The December European Council had agreed that "sufficient progress" had been made on the first phase of Brexit talks, allowing negotiations to move on to consider transition and a future deal.

Mr Tusk said: "As regards our future relations, what we need today is more clarity on the UK's vision.

"Once we have that, the leaders will meet and decide on the way the EU sees its future relationship with the UK as a third country."

And European Commission president Jean-Claude Juncker told the parliament in Strasbourg that he hoped Mr Tusk's message "will be heard clearly in London".

Their intervention came as Boris Johnson has said the Brexit campaign's highly controversial claim that leaving the European Union would mean Britain gets £350 million extra a week to spend on the NHS was an under-estimate.

The Foreign Secretary claimed the official Vote Leave campaign could have used a higher figure as the UK's gross contribution would rise to £438 million by 2021, the last year of an expected transition period.

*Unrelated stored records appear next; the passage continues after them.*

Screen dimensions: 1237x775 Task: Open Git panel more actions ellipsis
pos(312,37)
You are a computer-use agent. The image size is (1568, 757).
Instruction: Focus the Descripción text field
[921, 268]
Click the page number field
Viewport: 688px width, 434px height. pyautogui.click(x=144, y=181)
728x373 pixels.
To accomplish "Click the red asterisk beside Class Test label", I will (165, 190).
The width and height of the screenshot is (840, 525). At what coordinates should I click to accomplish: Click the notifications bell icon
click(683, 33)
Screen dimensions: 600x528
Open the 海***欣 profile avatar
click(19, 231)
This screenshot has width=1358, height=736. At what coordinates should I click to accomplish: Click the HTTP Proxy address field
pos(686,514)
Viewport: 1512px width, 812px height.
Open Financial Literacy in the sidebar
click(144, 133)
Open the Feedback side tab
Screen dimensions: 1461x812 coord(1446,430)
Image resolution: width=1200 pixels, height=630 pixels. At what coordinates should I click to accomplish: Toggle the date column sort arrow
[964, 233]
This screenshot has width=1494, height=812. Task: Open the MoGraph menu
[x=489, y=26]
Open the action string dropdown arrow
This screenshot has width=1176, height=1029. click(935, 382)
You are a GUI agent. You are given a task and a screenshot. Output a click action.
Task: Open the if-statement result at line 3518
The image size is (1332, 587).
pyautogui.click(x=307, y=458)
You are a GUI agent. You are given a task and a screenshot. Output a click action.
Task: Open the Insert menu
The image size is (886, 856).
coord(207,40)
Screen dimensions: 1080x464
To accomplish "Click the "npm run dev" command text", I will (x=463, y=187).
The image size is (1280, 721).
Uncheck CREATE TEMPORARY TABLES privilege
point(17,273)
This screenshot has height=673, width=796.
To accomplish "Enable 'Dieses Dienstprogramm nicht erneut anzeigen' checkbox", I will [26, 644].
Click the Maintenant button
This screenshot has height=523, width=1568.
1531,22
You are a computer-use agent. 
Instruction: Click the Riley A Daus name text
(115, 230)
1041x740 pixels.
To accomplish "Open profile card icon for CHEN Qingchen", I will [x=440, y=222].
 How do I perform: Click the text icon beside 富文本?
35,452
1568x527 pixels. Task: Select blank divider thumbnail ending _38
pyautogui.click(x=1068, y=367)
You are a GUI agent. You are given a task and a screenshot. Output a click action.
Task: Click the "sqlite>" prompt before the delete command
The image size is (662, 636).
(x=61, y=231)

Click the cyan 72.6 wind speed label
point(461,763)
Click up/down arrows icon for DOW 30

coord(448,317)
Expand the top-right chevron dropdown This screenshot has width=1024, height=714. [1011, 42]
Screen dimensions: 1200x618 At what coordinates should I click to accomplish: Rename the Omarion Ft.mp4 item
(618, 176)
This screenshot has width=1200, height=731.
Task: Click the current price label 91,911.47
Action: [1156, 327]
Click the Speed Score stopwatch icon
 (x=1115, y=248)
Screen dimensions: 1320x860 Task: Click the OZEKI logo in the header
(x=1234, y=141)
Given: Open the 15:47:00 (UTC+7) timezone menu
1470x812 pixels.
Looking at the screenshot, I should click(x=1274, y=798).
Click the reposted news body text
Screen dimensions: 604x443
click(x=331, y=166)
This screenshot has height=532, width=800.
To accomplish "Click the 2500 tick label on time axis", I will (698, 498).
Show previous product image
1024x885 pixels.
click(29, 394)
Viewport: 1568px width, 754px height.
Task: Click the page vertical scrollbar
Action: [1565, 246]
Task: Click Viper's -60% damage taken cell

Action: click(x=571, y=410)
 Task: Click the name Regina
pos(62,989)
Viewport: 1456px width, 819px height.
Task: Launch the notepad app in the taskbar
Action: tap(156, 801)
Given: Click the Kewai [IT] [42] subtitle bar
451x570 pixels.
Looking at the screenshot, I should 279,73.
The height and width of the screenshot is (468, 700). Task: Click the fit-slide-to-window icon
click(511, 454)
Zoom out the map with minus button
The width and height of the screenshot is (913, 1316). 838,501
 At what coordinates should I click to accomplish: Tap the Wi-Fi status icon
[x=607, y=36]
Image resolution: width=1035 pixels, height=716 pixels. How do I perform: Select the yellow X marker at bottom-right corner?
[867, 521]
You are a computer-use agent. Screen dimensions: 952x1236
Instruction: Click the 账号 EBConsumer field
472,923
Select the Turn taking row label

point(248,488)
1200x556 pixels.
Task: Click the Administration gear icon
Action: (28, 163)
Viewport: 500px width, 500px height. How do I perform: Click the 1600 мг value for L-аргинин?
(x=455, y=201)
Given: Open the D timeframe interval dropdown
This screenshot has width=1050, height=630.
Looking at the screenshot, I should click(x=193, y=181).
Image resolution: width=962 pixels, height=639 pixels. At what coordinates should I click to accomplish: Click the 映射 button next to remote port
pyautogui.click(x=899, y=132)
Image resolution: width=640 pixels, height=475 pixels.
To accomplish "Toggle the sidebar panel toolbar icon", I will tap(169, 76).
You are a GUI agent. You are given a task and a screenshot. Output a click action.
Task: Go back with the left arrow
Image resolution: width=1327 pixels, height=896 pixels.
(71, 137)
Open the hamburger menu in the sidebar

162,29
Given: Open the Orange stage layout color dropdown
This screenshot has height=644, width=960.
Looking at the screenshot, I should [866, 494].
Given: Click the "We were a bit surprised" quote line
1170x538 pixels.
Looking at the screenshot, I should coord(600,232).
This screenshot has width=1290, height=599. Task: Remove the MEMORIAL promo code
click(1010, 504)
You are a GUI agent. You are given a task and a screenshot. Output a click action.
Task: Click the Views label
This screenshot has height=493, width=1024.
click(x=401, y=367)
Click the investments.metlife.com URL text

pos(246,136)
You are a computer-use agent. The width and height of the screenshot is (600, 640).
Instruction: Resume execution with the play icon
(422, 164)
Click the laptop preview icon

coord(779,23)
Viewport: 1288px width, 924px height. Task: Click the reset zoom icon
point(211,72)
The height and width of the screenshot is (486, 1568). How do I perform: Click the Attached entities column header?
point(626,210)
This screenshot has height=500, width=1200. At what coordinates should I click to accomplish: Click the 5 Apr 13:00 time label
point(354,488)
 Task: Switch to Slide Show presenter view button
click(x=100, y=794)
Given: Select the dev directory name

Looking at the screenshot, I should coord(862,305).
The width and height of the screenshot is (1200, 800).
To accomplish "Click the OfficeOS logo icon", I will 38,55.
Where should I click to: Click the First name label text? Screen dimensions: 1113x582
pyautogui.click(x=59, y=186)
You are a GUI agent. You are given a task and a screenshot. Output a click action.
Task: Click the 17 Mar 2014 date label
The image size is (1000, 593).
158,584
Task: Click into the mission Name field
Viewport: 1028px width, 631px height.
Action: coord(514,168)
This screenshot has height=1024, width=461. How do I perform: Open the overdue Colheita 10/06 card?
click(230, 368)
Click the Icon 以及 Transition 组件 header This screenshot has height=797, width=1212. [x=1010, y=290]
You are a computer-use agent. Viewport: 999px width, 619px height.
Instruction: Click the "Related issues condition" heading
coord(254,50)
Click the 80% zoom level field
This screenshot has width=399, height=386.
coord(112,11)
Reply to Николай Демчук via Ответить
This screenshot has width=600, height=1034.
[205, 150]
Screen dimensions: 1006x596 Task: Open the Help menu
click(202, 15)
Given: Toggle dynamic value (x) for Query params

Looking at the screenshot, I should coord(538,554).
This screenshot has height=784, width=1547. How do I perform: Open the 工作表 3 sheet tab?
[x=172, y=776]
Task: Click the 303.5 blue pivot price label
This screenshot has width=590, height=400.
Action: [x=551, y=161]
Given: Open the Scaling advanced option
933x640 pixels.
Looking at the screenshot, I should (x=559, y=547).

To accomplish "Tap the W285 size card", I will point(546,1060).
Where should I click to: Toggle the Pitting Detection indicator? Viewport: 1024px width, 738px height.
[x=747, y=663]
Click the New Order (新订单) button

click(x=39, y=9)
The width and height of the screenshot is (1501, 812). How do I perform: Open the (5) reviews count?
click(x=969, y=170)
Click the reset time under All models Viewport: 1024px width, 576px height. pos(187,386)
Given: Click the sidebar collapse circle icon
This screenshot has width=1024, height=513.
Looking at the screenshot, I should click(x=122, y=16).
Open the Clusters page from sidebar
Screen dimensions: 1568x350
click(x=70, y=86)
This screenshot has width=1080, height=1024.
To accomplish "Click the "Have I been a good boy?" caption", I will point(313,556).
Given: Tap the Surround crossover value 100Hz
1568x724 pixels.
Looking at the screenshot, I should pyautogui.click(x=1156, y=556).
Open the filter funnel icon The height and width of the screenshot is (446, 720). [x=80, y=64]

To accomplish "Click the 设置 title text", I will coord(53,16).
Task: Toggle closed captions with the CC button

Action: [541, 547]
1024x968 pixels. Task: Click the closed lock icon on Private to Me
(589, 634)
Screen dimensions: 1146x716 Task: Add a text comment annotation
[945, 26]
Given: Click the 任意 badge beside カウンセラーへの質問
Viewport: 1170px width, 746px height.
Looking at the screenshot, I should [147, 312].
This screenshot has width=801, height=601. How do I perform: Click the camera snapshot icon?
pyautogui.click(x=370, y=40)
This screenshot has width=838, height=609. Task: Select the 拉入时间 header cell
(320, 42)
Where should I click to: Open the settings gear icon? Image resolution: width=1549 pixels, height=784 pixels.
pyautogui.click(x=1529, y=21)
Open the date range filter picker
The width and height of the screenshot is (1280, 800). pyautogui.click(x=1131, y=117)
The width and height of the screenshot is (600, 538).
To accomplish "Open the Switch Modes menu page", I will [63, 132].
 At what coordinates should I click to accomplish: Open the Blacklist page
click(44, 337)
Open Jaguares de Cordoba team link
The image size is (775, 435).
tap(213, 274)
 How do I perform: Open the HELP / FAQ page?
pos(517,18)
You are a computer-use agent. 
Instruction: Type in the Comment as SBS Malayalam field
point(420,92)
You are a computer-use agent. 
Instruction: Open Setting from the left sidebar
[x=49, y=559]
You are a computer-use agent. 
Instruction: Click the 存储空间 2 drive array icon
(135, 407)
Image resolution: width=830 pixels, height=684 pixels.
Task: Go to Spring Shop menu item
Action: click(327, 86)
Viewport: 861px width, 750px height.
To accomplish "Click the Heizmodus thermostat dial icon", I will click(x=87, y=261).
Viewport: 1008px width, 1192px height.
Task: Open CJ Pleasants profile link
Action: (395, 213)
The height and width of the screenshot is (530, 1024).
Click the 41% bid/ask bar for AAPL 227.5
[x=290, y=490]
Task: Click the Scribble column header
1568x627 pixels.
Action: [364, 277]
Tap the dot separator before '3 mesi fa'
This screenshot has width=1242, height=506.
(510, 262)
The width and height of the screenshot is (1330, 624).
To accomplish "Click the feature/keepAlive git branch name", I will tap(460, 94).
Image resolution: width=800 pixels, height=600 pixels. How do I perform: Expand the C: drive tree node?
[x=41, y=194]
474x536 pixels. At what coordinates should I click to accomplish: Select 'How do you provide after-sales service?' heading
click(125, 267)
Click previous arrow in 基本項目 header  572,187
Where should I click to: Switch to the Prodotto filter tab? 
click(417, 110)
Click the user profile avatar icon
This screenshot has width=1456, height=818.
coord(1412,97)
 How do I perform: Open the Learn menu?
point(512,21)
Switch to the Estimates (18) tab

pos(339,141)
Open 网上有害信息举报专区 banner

According to the Guardian, he claimed Britain's contribution to the EU budget was already at £362 million a week.

Mr Johnson told the newspaper: "There was an error on the side of the bus. We grossly under-estimated the sum over which we would be able to take back control."

He added: "As and when the cash becomes available - and it won't until we leave - the NHS should be at the very top of the list,"

The claim first attracted criticism during the referendum campaign, when Mr Johnson was travelling around the country in a Vote Leave bus emblazoned with the slogan "We send the EU £350 million a week let's fund our NHS instead".